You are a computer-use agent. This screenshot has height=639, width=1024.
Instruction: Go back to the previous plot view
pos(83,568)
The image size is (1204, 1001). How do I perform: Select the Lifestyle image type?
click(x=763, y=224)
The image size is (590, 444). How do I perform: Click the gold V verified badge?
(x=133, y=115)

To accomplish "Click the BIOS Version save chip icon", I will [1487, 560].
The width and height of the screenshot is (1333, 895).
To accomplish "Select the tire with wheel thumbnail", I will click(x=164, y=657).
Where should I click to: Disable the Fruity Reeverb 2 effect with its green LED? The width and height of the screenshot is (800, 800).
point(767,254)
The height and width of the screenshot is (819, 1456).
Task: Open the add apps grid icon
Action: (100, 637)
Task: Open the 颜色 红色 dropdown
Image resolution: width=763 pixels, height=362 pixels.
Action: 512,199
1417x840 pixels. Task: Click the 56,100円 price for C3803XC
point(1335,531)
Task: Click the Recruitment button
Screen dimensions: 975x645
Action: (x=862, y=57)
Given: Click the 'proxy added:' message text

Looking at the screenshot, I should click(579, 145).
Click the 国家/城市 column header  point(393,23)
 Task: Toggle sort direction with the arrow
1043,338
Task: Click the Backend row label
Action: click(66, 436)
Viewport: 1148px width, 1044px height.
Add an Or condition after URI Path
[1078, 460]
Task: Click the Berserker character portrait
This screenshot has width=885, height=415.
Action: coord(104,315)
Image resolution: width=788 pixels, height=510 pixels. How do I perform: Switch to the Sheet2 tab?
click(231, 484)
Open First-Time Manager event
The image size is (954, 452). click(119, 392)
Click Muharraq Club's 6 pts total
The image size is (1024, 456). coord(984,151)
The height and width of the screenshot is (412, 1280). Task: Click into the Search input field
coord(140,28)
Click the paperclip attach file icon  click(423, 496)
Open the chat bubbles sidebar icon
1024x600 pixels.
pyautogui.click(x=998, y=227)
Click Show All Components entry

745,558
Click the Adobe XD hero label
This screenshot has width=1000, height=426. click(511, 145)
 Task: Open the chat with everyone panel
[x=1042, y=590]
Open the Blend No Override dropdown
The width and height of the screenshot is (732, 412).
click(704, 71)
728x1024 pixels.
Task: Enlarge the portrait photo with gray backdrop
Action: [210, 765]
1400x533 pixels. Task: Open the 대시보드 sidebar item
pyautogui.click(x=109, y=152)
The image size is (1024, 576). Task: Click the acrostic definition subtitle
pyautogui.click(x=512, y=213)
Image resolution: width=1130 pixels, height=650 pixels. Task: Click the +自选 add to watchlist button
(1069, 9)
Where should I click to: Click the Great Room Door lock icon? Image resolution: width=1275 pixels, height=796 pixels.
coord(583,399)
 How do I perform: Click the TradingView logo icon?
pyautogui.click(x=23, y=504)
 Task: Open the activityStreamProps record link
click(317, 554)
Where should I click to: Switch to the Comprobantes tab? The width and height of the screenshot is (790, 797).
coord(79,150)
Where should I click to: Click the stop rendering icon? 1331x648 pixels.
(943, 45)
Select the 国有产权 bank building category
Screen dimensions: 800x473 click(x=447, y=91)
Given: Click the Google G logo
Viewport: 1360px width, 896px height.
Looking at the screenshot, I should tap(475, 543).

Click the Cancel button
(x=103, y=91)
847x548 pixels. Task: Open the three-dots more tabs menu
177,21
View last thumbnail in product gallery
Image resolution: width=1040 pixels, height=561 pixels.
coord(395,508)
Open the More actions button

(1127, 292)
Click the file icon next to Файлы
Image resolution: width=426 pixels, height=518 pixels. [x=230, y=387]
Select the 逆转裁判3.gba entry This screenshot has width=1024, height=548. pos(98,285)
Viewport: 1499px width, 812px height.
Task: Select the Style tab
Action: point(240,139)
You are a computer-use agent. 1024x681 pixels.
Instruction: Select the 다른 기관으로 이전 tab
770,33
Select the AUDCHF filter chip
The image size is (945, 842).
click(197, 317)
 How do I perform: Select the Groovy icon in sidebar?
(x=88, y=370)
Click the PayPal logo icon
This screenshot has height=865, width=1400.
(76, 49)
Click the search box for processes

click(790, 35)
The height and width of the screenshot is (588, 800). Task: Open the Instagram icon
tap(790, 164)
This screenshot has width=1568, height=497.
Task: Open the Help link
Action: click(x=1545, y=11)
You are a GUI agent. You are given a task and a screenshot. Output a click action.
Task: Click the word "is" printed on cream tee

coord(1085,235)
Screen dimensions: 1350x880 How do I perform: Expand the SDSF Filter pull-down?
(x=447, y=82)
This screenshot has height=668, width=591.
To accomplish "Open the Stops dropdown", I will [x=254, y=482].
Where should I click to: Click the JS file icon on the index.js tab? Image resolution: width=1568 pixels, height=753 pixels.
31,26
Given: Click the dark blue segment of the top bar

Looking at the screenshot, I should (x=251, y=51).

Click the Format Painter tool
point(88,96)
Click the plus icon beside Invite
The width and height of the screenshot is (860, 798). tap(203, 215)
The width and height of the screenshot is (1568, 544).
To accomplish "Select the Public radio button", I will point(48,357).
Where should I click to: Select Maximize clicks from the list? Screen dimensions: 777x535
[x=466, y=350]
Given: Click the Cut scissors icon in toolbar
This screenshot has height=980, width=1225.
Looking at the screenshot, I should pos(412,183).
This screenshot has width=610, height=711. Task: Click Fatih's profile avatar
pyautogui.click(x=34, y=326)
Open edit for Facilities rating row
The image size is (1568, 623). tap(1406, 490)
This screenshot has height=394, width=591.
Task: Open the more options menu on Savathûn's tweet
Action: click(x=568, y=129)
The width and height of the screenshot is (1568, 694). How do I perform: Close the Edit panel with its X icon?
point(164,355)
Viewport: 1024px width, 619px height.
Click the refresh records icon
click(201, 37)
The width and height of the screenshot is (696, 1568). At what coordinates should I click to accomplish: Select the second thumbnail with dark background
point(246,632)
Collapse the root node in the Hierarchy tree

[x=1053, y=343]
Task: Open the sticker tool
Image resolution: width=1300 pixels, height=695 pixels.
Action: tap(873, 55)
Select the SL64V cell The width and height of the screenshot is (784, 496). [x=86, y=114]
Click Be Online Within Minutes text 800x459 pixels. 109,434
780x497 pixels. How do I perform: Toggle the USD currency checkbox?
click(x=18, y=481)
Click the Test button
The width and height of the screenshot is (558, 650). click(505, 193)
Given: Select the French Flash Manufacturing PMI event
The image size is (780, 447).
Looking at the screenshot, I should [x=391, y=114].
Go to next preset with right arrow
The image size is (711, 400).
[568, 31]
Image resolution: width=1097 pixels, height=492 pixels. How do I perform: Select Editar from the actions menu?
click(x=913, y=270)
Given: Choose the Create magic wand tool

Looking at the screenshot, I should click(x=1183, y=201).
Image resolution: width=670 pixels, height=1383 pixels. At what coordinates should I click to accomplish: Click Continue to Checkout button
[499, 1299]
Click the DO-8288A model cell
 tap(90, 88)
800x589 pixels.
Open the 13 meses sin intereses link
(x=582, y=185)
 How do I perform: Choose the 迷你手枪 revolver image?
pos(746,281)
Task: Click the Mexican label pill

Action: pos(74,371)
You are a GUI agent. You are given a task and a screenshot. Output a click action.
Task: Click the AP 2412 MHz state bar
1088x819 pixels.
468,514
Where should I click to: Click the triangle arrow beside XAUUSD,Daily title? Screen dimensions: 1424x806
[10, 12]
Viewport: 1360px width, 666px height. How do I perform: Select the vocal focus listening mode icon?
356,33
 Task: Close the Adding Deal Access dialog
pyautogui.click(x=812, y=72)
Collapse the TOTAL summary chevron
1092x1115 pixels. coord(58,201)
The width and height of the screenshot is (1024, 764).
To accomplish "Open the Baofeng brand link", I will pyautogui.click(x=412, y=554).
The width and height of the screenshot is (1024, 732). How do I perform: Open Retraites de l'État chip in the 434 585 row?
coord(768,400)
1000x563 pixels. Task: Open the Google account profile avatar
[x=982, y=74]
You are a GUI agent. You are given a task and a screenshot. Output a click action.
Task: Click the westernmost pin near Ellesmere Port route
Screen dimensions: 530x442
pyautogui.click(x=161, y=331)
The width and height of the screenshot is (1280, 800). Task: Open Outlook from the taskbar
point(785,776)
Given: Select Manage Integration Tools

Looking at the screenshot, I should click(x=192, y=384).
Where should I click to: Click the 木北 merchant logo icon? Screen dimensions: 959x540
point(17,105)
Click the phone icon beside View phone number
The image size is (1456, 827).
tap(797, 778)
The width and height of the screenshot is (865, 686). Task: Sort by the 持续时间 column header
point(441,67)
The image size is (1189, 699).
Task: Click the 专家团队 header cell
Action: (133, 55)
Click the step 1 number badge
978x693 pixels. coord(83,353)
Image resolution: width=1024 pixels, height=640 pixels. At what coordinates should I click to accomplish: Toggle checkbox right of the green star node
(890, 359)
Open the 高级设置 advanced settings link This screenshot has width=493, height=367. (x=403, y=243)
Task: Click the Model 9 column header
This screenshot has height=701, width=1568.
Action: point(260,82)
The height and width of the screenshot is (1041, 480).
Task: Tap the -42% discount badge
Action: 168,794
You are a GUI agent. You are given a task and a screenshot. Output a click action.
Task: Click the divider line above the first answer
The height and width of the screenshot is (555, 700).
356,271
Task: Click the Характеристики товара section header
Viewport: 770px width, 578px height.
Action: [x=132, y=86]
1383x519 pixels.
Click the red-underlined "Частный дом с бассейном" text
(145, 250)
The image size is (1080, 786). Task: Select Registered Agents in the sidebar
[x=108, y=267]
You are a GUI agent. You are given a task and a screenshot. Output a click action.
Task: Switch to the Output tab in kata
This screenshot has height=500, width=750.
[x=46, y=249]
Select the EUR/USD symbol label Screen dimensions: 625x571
··········
• Your goal:
The expected answer is each line of the records above that includes the string "computer".

• Problem solution:
You are a computer-use agent. This screenshot has height=639, width=1024.
You are a computer-use agent. 1024x681 pixels.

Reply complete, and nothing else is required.